Write out the listing below word for word, from its first line through the line containing "Action: pos(101,209)", and omit the pictures.

#### EXERCISE INPUT:
>>>

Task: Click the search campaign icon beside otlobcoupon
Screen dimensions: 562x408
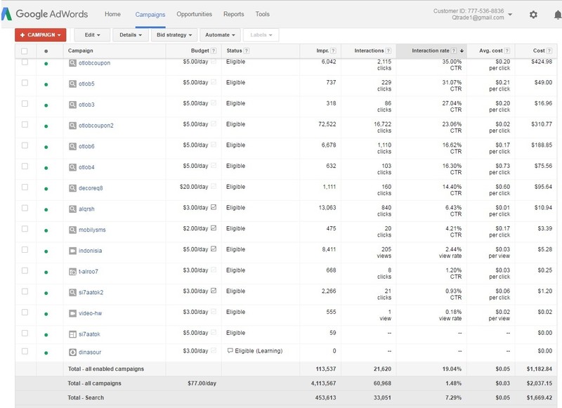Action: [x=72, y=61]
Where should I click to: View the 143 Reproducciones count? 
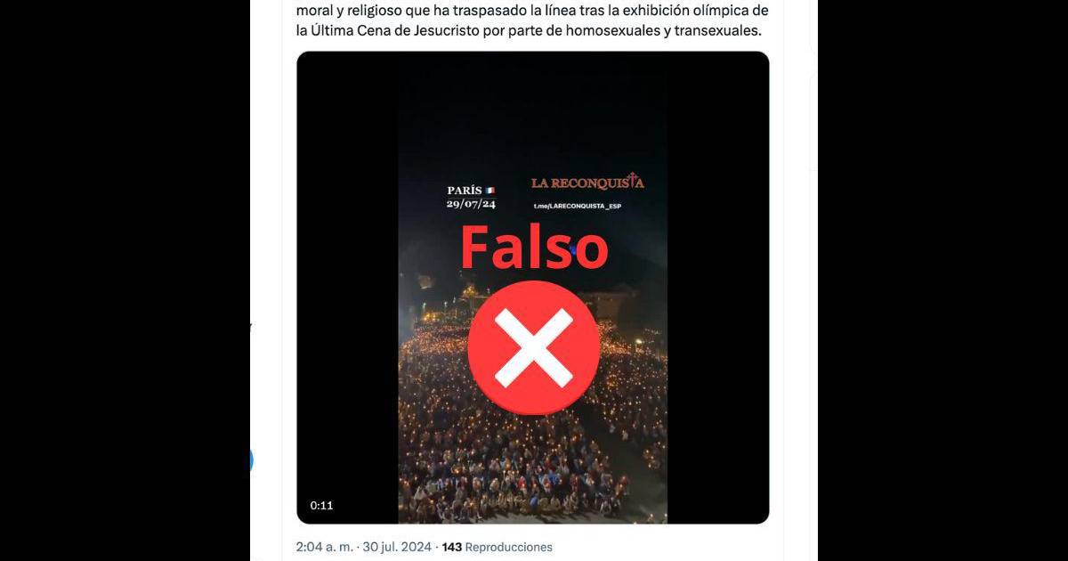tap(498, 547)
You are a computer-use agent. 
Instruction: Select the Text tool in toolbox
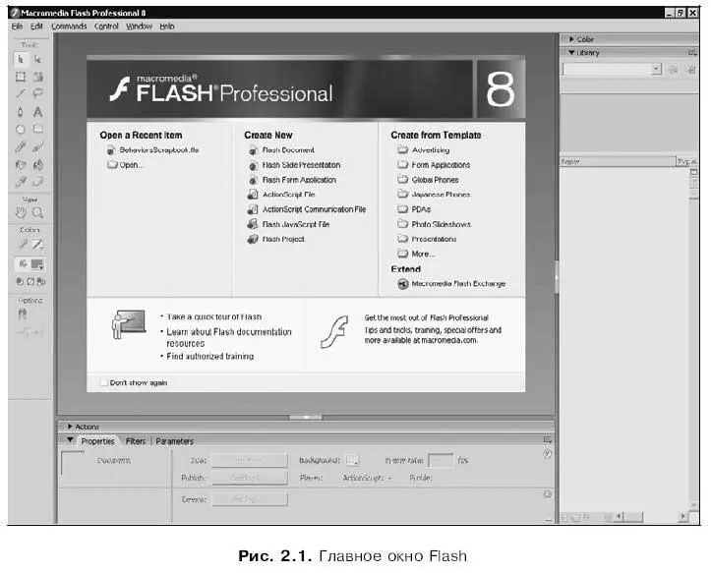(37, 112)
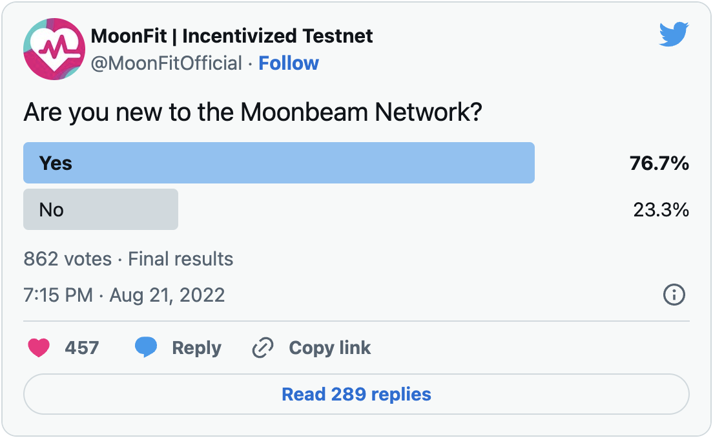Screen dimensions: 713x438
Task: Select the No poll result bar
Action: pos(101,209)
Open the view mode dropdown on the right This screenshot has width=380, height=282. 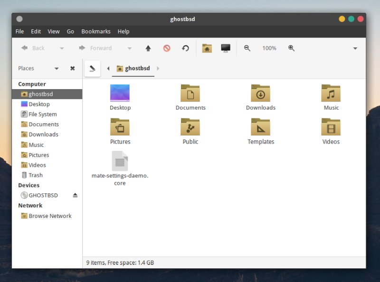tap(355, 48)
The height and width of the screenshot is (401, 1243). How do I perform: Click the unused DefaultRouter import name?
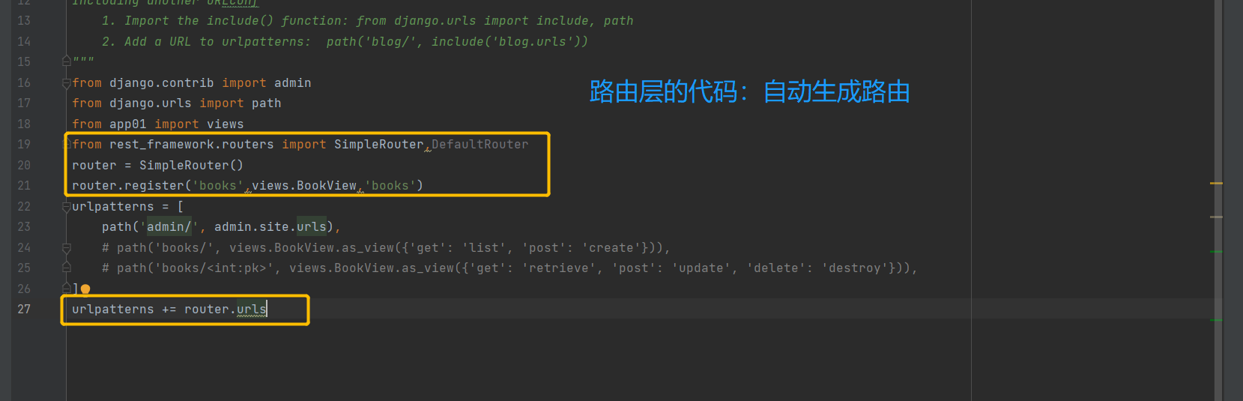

<<<

#### EXPECTED ANSWER:
Task: Click the search campaign icon beside otlobcoupon
Screen dimensions: 562x408
Action: [x=72, y=61]
Where should I click to: View the 143 Reproducciones count? 
tap(498, 547)
You are a computer-use agent. 
Instruction: Select the Text tool in toolbox
(37, 112)
Screen dimensions: 713x438
Task: Select the No poll result bar
Action: pos(101,209)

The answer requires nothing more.